- **Problem to work on**:
Rewrite the stretch from the start of the records through the line containing "coord(1134,65)", putting "arrow" in place of "chevron" and leaving everything else unchanged.

- **Records supplied**:

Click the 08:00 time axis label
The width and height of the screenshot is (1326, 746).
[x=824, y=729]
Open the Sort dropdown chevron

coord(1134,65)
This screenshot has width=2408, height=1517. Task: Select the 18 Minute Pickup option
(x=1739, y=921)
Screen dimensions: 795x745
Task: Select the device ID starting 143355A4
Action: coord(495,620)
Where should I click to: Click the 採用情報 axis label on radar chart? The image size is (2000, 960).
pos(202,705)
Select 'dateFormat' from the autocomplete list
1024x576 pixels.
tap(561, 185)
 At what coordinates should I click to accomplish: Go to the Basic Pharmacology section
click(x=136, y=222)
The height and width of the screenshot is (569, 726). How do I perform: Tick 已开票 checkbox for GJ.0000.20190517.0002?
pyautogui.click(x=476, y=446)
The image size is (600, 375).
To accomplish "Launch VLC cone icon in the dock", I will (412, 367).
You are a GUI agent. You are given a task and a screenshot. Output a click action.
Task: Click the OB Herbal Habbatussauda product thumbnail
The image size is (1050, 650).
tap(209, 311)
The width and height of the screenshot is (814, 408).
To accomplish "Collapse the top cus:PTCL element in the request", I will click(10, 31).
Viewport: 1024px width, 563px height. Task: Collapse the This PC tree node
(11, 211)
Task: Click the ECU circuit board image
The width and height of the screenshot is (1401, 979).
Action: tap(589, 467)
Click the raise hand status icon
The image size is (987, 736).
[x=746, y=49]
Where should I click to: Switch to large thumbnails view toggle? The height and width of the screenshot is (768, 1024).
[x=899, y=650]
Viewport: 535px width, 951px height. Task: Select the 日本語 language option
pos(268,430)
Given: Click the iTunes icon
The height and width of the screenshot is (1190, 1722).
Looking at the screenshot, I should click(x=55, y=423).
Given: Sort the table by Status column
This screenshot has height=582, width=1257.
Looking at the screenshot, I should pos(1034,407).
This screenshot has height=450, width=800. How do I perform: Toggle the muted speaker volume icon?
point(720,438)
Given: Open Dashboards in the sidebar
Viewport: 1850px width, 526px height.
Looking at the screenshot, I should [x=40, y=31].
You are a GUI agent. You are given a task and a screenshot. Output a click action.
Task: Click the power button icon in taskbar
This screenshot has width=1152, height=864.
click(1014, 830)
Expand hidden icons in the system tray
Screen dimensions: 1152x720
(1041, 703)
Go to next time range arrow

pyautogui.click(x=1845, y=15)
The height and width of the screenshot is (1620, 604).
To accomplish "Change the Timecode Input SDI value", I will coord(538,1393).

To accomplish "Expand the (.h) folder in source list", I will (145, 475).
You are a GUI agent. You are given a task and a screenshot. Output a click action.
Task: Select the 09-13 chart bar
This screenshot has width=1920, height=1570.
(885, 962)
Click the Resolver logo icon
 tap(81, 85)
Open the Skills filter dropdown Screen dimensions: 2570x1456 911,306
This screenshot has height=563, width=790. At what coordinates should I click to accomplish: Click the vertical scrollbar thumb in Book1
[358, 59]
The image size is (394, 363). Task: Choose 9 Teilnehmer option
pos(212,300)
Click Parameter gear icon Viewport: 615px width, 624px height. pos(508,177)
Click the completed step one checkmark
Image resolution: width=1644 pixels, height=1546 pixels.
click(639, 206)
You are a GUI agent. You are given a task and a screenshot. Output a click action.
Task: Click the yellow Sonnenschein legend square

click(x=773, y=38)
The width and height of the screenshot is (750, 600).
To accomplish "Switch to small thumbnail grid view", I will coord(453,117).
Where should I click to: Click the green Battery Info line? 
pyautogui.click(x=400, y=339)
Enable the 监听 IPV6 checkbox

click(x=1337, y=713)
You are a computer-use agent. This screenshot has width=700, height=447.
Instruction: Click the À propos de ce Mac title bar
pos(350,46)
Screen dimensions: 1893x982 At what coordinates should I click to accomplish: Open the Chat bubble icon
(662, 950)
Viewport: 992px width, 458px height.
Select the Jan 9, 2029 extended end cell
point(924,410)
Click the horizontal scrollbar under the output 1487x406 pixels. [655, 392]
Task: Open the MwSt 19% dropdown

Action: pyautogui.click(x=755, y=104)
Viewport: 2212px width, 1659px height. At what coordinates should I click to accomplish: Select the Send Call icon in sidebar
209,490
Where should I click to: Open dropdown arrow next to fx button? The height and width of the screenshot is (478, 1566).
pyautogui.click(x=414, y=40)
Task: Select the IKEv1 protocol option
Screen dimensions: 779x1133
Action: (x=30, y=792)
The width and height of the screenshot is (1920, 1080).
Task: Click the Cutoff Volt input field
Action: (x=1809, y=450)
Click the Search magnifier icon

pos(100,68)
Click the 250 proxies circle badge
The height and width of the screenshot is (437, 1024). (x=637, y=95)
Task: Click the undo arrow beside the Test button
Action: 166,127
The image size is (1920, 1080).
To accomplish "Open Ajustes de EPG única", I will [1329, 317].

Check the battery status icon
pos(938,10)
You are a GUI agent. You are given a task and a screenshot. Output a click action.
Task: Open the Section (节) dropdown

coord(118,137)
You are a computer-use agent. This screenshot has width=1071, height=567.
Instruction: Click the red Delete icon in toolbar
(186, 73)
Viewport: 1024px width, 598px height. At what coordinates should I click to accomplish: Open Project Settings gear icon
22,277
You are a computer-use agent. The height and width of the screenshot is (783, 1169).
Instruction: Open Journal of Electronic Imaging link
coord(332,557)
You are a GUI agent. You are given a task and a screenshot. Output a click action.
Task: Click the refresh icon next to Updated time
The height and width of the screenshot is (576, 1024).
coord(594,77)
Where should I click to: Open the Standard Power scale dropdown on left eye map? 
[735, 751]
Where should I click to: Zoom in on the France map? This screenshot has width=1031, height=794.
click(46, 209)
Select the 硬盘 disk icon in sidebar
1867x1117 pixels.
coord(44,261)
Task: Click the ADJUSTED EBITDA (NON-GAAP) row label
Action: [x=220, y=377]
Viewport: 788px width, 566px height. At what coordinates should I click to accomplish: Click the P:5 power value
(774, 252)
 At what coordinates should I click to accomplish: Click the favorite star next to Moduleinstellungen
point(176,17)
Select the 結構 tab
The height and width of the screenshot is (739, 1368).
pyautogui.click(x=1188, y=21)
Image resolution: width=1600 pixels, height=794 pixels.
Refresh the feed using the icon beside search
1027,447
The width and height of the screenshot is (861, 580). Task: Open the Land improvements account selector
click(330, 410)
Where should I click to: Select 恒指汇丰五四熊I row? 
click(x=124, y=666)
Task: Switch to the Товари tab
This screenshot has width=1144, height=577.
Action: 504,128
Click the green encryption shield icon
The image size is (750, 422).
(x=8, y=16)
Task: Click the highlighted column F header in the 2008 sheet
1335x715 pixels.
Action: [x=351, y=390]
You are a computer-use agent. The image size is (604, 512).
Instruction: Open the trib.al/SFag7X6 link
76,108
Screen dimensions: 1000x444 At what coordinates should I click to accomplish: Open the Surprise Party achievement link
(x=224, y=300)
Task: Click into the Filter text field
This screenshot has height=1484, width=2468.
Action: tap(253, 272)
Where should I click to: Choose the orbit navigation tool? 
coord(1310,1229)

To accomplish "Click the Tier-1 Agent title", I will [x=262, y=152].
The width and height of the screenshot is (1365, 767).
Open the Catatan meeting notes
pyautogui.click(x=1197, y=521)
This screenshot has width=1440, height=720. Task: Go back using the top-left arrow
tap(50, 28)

- **Result of this task**:
Click the 08:00 time axis label
The width and height of the screenshot is (1326, 746).
[x=824, y=729]
Open the Sort dropdown arrow

coord(1134,65)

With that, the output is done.